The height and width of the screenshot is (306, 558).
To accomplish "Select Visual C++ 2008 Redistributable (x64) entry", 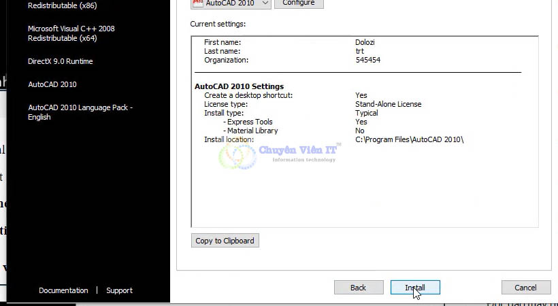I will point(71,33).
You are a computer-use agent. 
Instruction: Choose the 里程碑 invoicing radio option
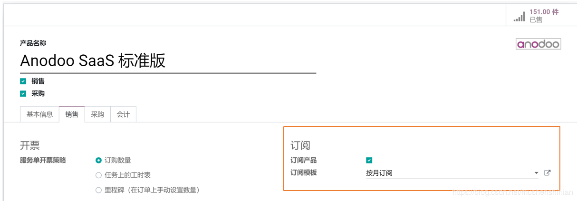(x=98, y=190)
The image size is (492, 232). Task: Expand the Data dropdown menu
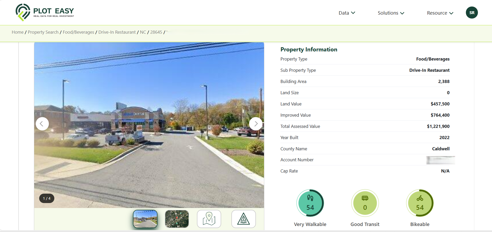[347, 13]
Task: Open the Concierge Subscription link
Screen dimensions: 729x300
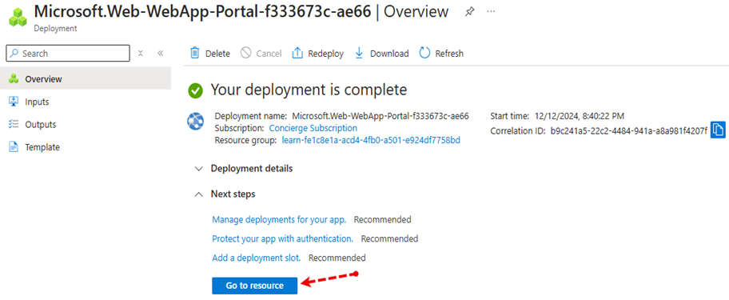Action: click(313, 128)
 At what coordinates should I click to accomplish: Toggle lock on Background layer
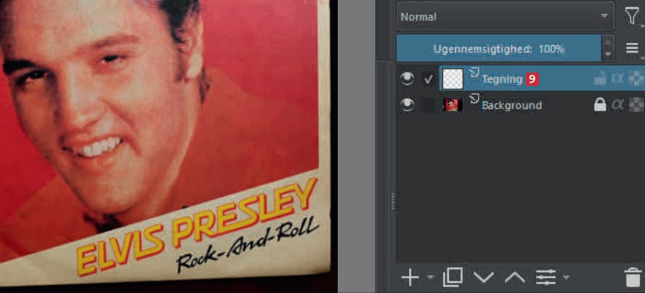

- Your goal
Copy nothing but the lines from the one containing "Screen dimensions: 729x300" through the last line of the listing above, transcribed exactly and with no pictures.

- Task solution
Screen dimensions: 729x300
Action: click(313, 128)
 At what coordinates should I click to accomplish: Toggle lock on Background layer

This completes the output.